Этой жесткостью культуры Ильин объясняет природу мировых войн и революций. «Поэтому эти судорожные спазмы современной культуры-революции, гражданские и международные войны – не случайны: они суть естественные выражения сердечной жесткости, алчности, зависти и ненависти. Жесткость этих столкновений уже заложены в повседневной жесткости и бессердечной жизни». [ 5; с.291 ]

Б.П.Вышеславцев связал это бессердечие западной цивилизации со становлением эпохи индустриальной цивилизации на Западе и Советской России. Техника абсолютно индифферентна к человеческим целям. «…Но техника, точно так же, как и точная наука, совершенно индифферентна к конечным целям, к последнему смыслу жизни. Она одинаково может вести к спасению или гибели». [ 3; с.194 ]

Опасность индустриализма он видел и в том, что при развитии техники атрофируются функции чувствования. «…Функция чувствования, которую Паскаль называл «логикой сердца», есть наиболее ненужная функция для современного аппарата технической организации масс, а потому и наиболее пренебрегаемая. И она чувствует ценности и превращает их в обязанности и запреты, в «категорический императив». [ 3; с.191 ]

По мнению философа, следствием «вытеснения священных ценностей духовной культуры» станет появление «человека из подполья» Достоевского, или «белокурой бестии». В современном мире бессердечие многократно усиливается взрывной «революцией» в электронике и средствах коммуникации, опосредующих живое человеческое общение или «чувствование», о котором писал Б.П.Вышеславцев. Очевидно сегодня приближение культурных рубежей, переход за которые означает дегуманизацию человека и человечества. На глазах развивается аморализм в общественной жизни западных стран, развивается «презрение к ближним, к их обычаям и традициям». [ 3; с.190 ]

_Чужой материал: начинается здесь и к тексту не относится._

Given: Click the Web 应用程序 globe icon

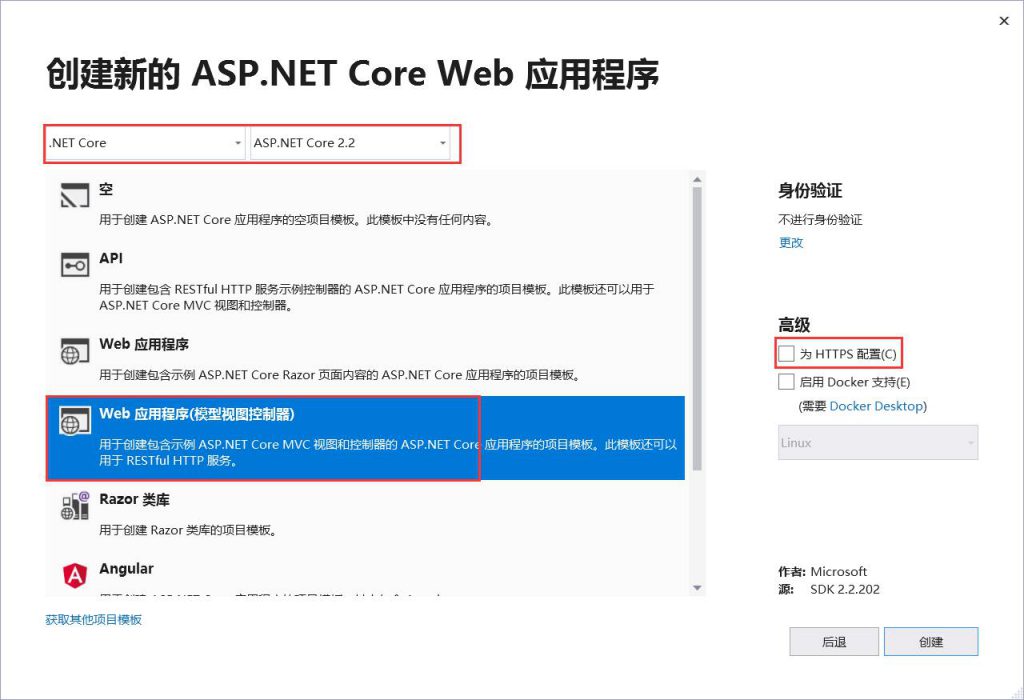Looking at the screenshot, I should (75, 351).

Возвращение «сердечности» в культуру означает возвращение к духовному свету христианства. Однако этот свет озарял и экономическую мысль России, ее хозяйственную культуру.

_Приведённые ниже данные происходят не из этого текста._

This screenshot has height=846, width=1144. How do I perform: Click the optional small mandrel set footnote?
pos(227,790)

 Важная смысловая доминанта русской культуры – это ее антибуржуазный характер. Одним из важнейших социально значимых качеств российской аксиологической традиции является ее радикальная антибуржуазность. «...Антибуржуазность – это, прежде всего, отрицательное отношение ко всякой утилитарной практике, т.е. ко всякой деятельности, ориентированной на получение прибыли, используемой ее получателем в «специфически» корыстных целях. Русские люди в большинстве своем не считали предпринимательство достойным и вполне морально оправданным занятием. Русская хозяйственная ментальность в целом опиралась на принципы традиционалистской трудовой этики». [ 9; с.131 ] Стремление к наживе как магистрально-стратегическая цель жизни представляет собой нечто более опасное, нежели просто сомнительное в моральном отношении занятие. Деятельность, связанная с подобными мотивами, есть уже самое настоящее зло. [ 9; с.132 ]

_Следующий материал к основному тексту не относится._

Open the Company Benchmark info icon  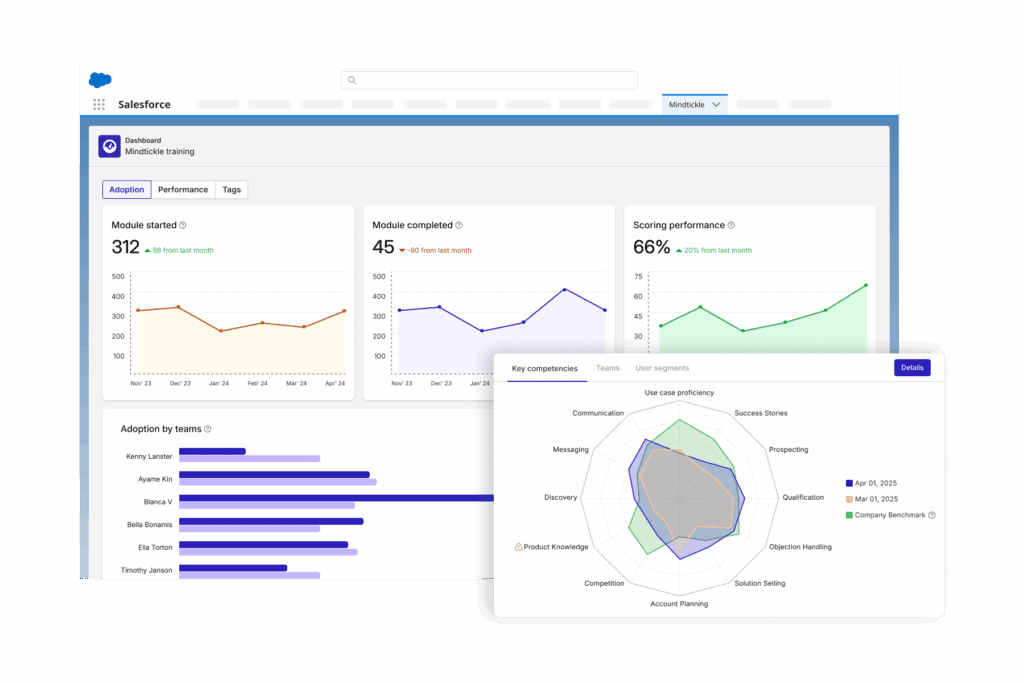pos(931,515)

 В полной мере морально оправданной можно считать только единственную форму употребления нажитого богатства: «Нажитое тобой добро должно творить добро, поэтому, если ты хочешь очистить свою душу от греха, отдай все материальные излишки, которыми ты обладаешь, тем, кто в них действительно нуждается, раздай все свои деньги «сирым и убогим», и оставь при себе лишь то, что является необходимым средством для последующего обустройства скромной и праведной жизни». Сердце богача постепенно наполняется добродетелью по мере того, как пустеют его сундуки. Только таким образом «добро внешнее» (добро материальное) может перевоплощаться в «добро внутреннее» (добро духовное). Владение собственностью само по себе еще не зло, им таковым является «собственничество» как особый тип жизненной ориентации социального субъекта. Материальное благополучие может быть только средством жизни; оно должно остаться для человека лишь второстепенной жизненной ценностью. [ 9; с.132 ] Эти антибуржуазные мотивы объяснимы тем, что в основе хозяйственной деятельности в России лежал христианский этос. Вот почему в русской культуре решительно осуждался культ денежного чистогана, аморальной наживы, несущей людям беды. Этим обстоятельствами объяснимы высокие образцы благотворительности и меценатства, имевшие весьма распространенный характер.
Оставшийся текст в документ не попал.